Adams, an Air Force captain who works in public affairs, met Ismirle at an officer training school in Alabama in January 2008.
“I remember doing the double take when he walked in the room, ‘cause he’s crazy attractive,” Adams says. “But I was just really impressed with his ability to interact with people. He’s very good at doing any kind of leadership thing. He can talk to anybody and be friends with anybody.”
Ismirle, a fighter pilot who, with his twin brother, was the first in his family to graduate from a four-year college, was also intrigued by Adams. But he was getting ready to ship off to England and wasn’t focused on starting a romance. After eight weeks, they said goodbye without so much as a kiss.
They stayed in touch: Adams, who was stationed in Alaska, would e-mail, and occasionally Ismirle would call. Their feelings grew despite the distance. Ismirle, now 34, went out with his buddies to clubs in Europe, but he found himself unable to even consider another woman. “That’s kind of how I knew,” he says. “I’m half a world away and not interested in hitting on other girls.”
In December, he flew home for a break and invited Adams to meet him in Washington. “This is kind of corny to say, but I already knew that I was head over heels in love,” she says. “I just knew.

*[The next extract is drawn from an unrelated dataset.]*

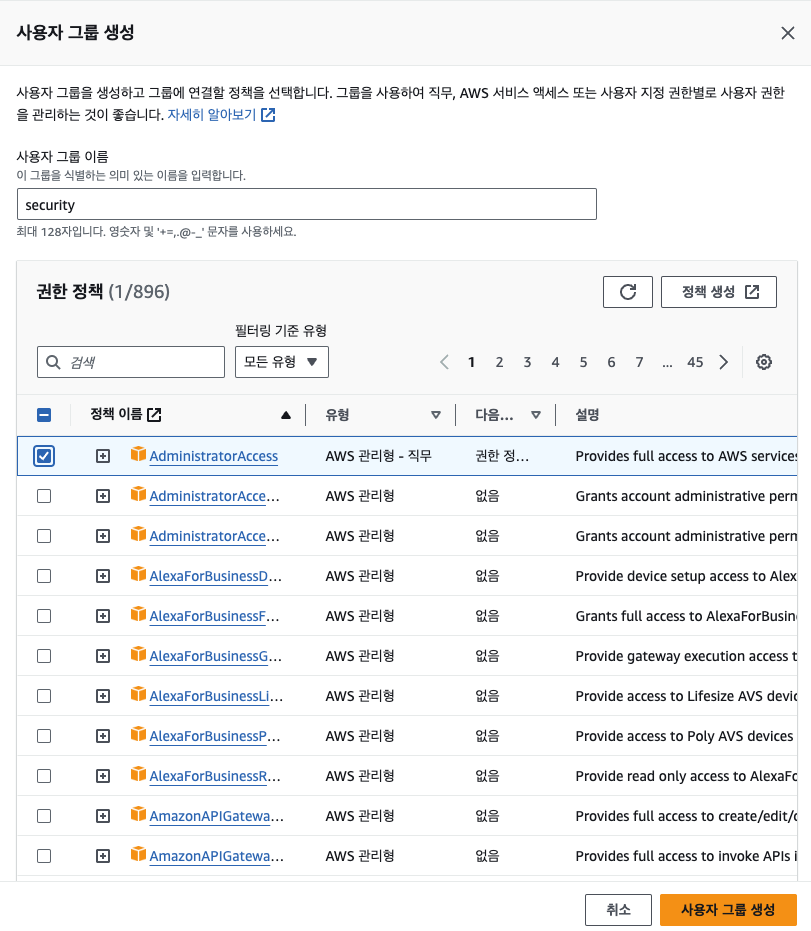Click the search magnifier icon in policy search
811x931 pixels.
53,362
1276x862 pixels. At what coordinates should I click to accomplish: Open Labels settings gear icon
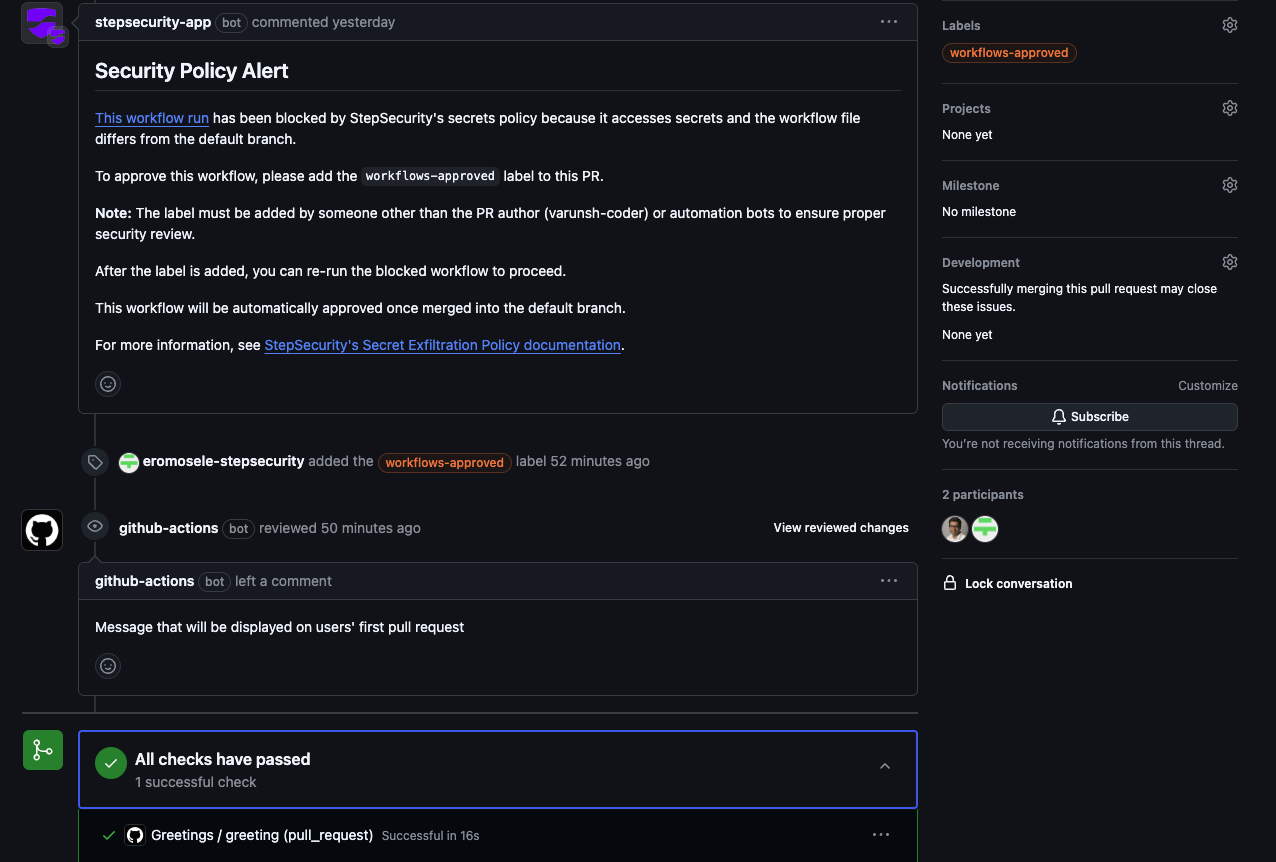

We’ve always had that weird connection somehow.”
They saw the White House Christmas tree and walked around the Lincoln Memorial at night. They went ice skating and drank hot chocolate and finally they kissed. “It was just this perfect, beautiful, winter weekend in this amazing city,” she says.

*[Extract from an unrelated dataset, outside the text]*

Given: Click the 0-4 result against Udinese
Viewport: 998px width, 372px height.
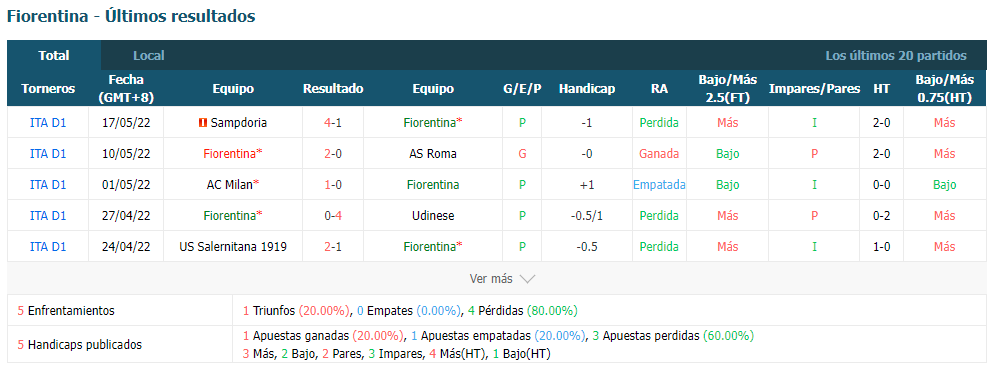Looking at the screenshot, I should (333, 215).
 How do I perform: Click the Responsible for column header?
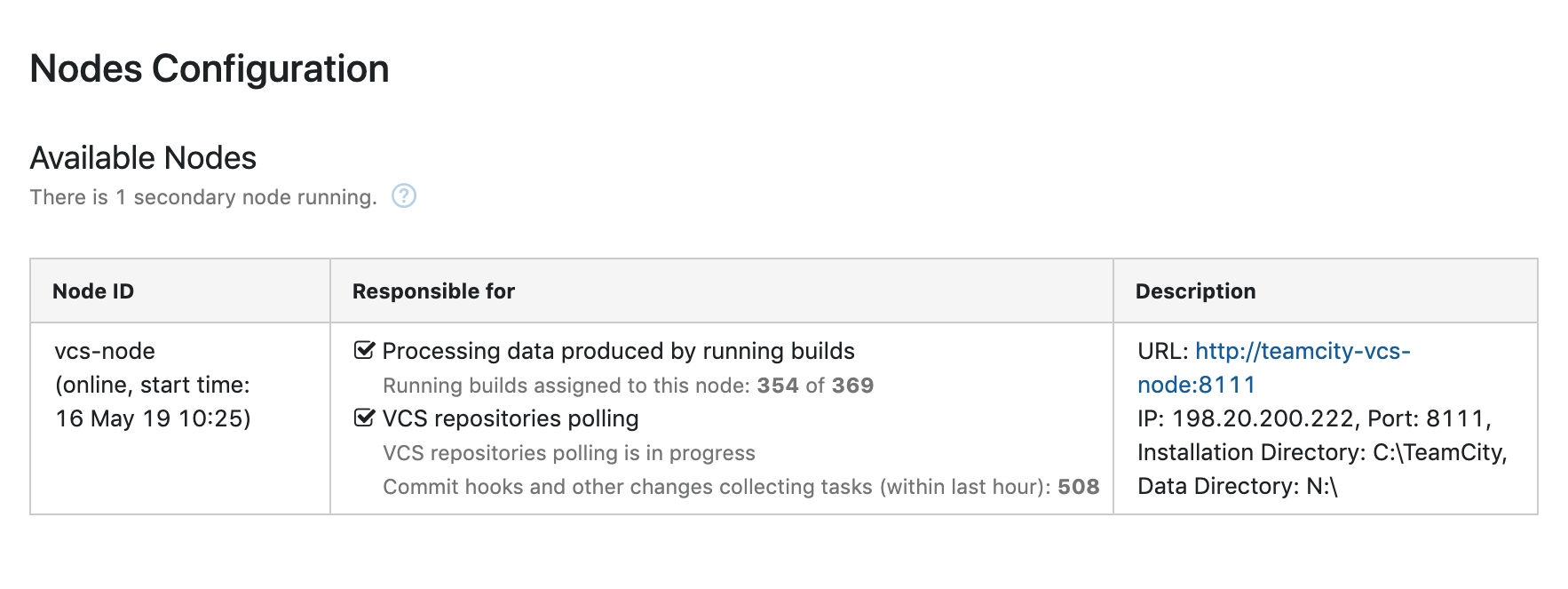point(433,291)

By the end, they decided they were committed to each other. After he left for his first tour in Afghanistan, she sent him care packages and when she had the chance, she hopped on a plane carrying Army equipment and flew halfway across the world to visit him for just an hour and a half.
By the time he got back to England five months later, Adams was stationed at Fort Meade, Md., which made it easy for her to meet up with him for quick getaways in cities across Europe. In April 2010, just before he was scheduled to return to Afghanistan, they traveled to Venice. As they looked out over the city from their hotel, Ismirle proposed.

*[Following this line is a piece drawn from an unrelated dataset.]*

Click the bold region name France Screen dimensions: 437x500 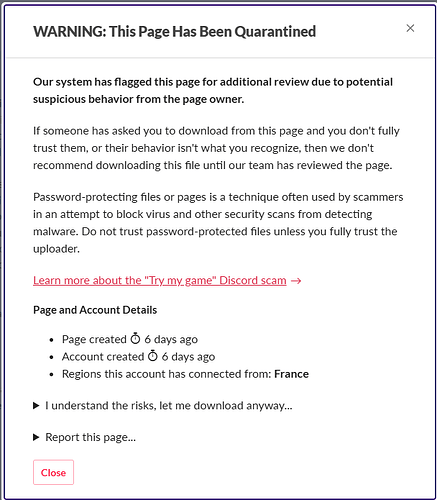(291, 374)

It was five months later that Adams noticed the lump. She assumed it was nothing menacing; her family had no history of breast cancer and her mother had had benign cysts before. But her mom insisted she visit a doctor immediately upon her return to the United States. By the end of their two-week trip, Adams felt sure the mass had grown. “I thought maybe it was my head playing tricks on me,” she says.